After the Parmalat prostration several legislative steps have been taken to guarantee that history does non reiterate itself. Some of them are:
Strengthening Internal Governance Mechanisms
Several reforms have strengthened internal administration mechanisms by necessitating that executive managers on a regular basis inform the board of managers and the board of hearers of concern developments and related-party minutess, and most significantly, that at least one manager and one board-of-auditors member be elected by minority stockholders. The reforms besides entrusted the board of hearers with greater powers and slightly tightened their members ‘ independency demands.
In its 2003 corporate jurisprudence reform, Italy revised its antecedently slack government on self-dealing minutess. Directors now have to unwrap to the whole board and to the board of hearers any direct or indirect involvement they might hold in a dealing. Prior board-of-directors blessing is required for minutess in which the head executive officer has an involvement. While interested managers need non abstain from vote, the board declaration must adequately explicate the grounds for the dealing and the benefits deducing to the company. This compulsory justification of the dealing ‘s equity has to be more elaborate and analytical when the corporation decides for it under the influence of its parent company.
Italian companies ‘ stockholders once had to lodge their portions with a bank five yearss prior to the meeting, which prevented them from selling their portions during those five yearss and hence badly discouraged vote, particularly by institutional investors. In 2003 this proviso was repealed ; the default regulation is now no sedimentation duty, although company bylaws may necessitate an up to two-day sedimentation duty.
Enhancing Disclosure Requirements
In Europe, major revelation reforms have been enacted, that chiefly cover four domains
Self covering and insider trading
Companies must declare whether they comply with the stock exchange corporate administration codification.
Tougher public enforcement
Italy has restructured and strengthened their public enforcement. It has tightened public enforcement over fiscal and scrutinizing. Italy has besides granted CONSOB greater powers. It besides provides for condemnable countenances in instances of market maltreatment.
Apart from the above mentioned stairss I believe there are assorted steps that should be undertaken for the future protection of stockholders and community.
Rulemaking is non the lone reply to corporate error. It is necessary to make a civilization that encourages a more ethical attack and wagess responsible behaviour.
Regulation, in reaction to fiscal fraud, can do making concern more expensive and slash corporations and markets efficiency.
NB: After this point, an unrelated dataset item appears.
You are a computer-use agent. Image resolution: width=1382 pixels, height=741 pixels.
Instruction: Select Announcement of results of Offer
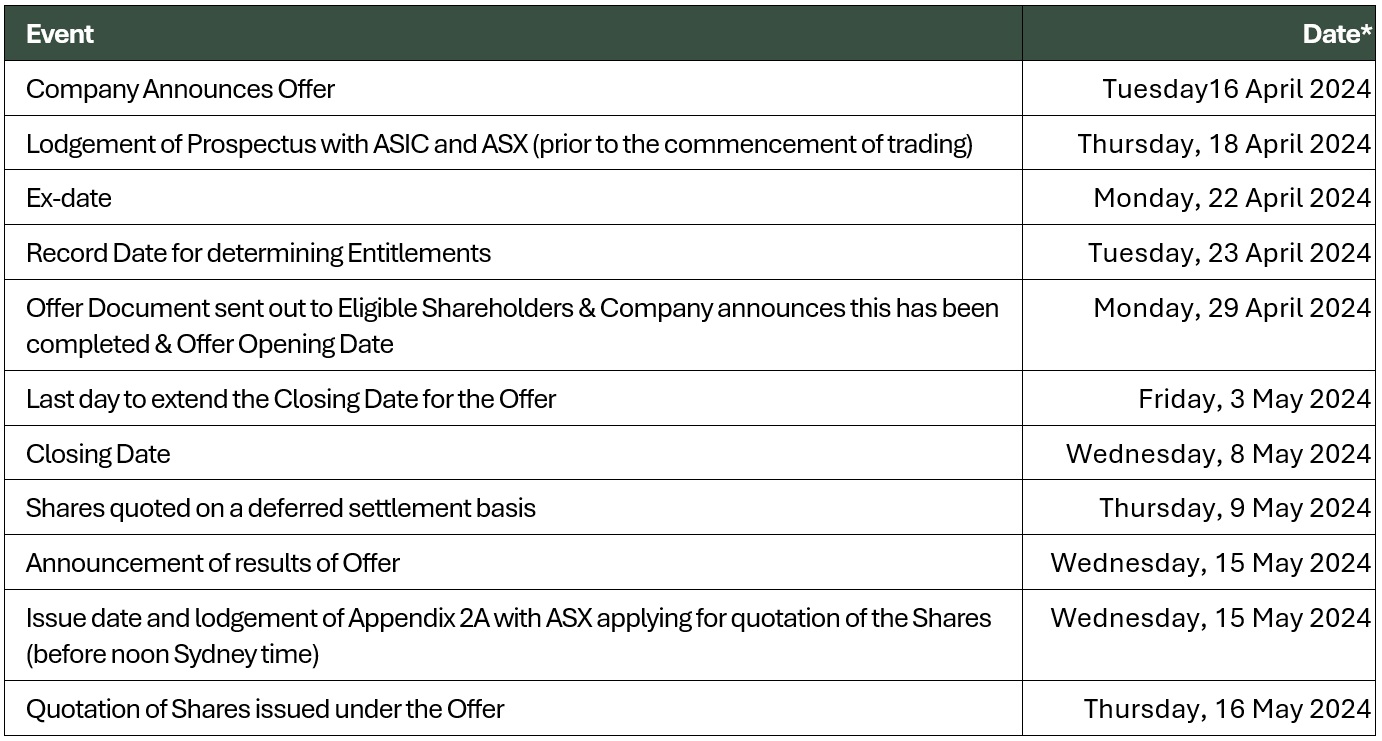pyautogui.click(x=213, y=563)
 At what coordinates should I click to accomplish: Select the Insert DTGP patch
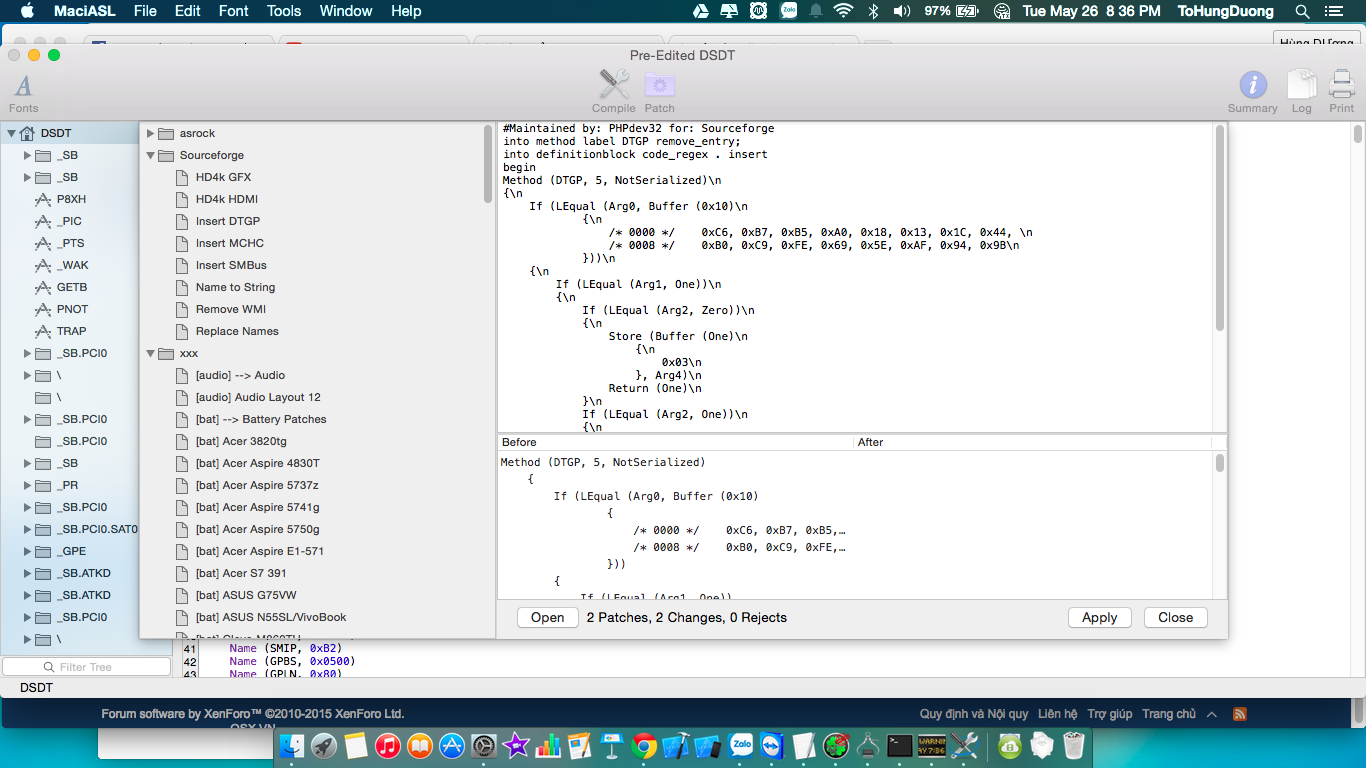pos(227,221)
Constructing a civilization of good administration might be a cheaper and more effectual agencies of contending fraud. If chances for fraud are to be reduced, it is necessary to shut the loopholes, cut down inordinate trust on finance and as professionals, find the bravery to talk out if all is non as it should be. The recent frauds portion common failures of administration caused by the separation of ownership and control in big corporations. The house ‘s nominal proprietors, the stockholders, exercising virtually no control over the daily operations of the company. Alternatively, control is vested in the custodies of professional directors.
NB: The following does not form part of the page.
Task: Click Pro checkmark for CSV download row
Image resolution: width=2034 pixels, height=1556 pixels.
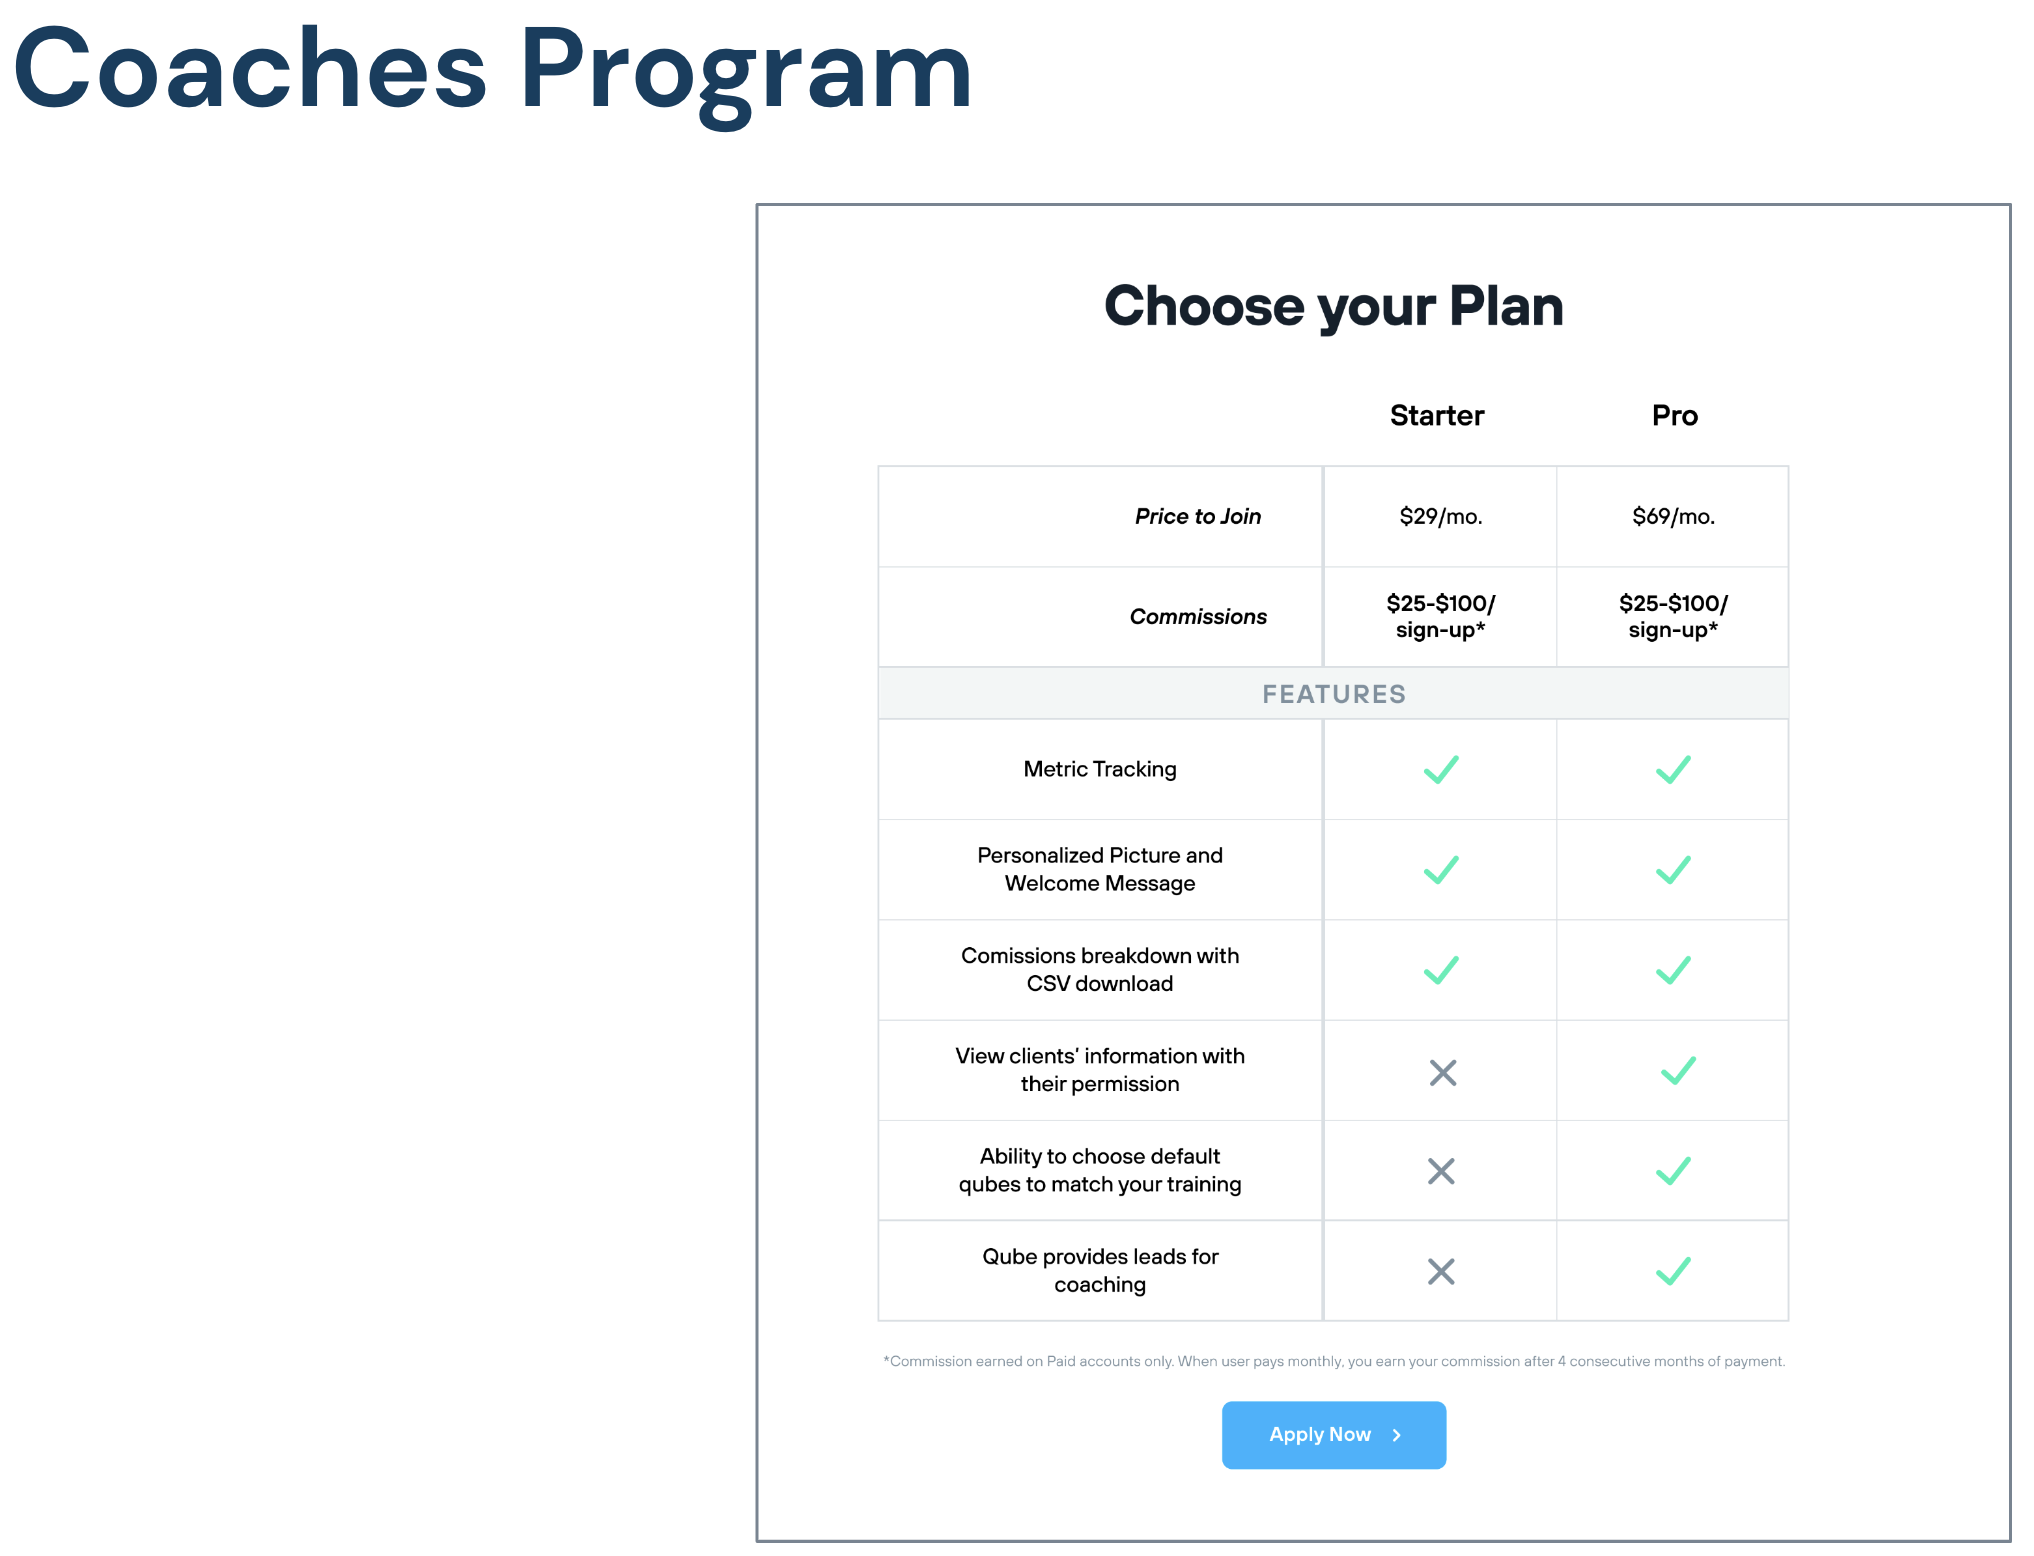Action: [1673, 969]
The short-run position taken by some investors can move as an inducement to direction looking for quick-fix fiscal solutions to industrial jobs. In Parmalat ‘s instance the board of managers was composed of nine executives out of 13 members. And the company ‘s three independent managers were either close friends of main executive officer Calisto Tanzi, or members of the boards of Bankss making concern with Parmalat.
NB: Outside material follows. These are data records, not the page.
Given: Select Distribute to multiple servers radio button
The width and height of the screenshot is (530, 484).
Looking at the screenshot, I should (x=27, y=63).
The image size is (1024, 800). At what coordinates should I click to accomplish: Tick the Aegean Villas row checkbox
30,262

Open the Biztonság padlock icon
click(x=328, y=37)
Investors can assist better fiscal markets by taking a more long-run position, systematically exerting their rights and honoring companies with good corporate administration. Regulation and enforcement can non be the lone reply. Corporations can take voluntary stairss to present better corporate administration criterions. These steps would cut down the hazard of fiscal frauds and direct a message to investors and stakeholders.